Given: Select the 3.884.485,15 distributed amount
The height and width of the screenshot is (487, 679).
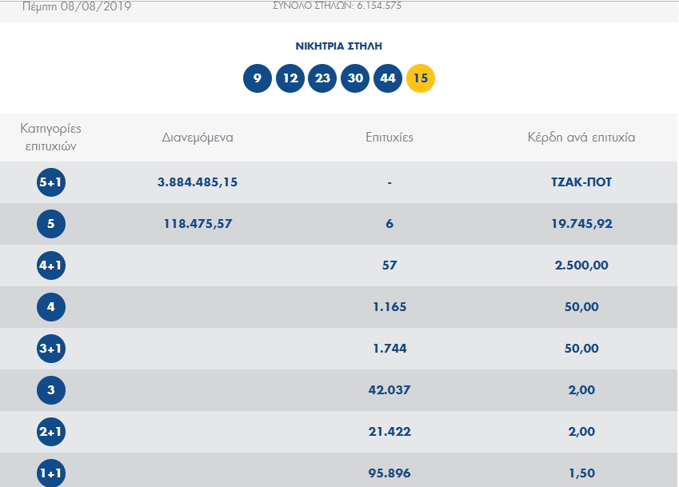Looking at the screenshot, I should 198,182.
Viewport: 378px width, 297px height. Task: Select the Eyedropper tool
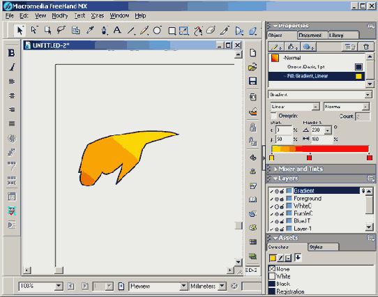click(90, 31)
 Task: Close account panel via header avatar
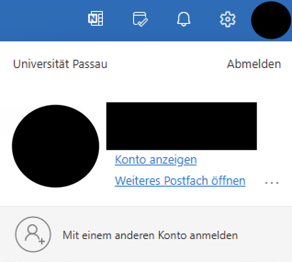271,20
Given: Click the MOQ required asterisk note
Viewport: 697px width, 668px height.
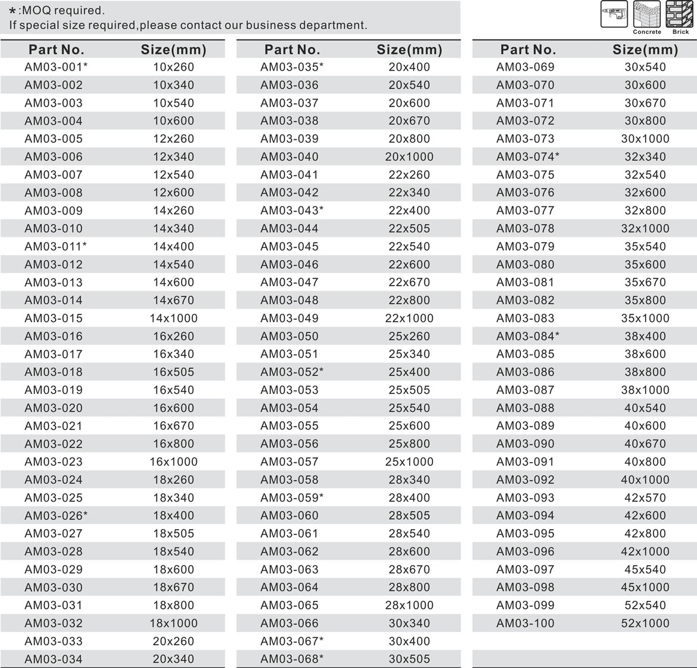Looking at the screenshot, I should (x=57, y=10).
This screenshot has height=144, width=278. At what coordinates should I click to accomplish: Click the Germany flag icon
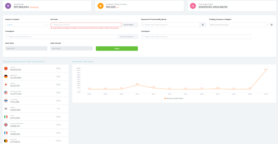coord(6,76)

★ ★ ★ ★ ★ ★ ★

Find "Task: Close account panel via header avatar" in the entries, then reproduce that line and each line after it exactly, through the last one. Pictures do not go in.

 Task: Close account panel via header avatar
271,20
Given: Click the MOQ required asterisk note
Viewport: 697px width, 668px height.
Looking at the screenshot, I should (x=57, y=10).
This screenshot has height=144, width=278. At what coordinates should I click to accomplish: Click the Germany flag icon
coord(6,76)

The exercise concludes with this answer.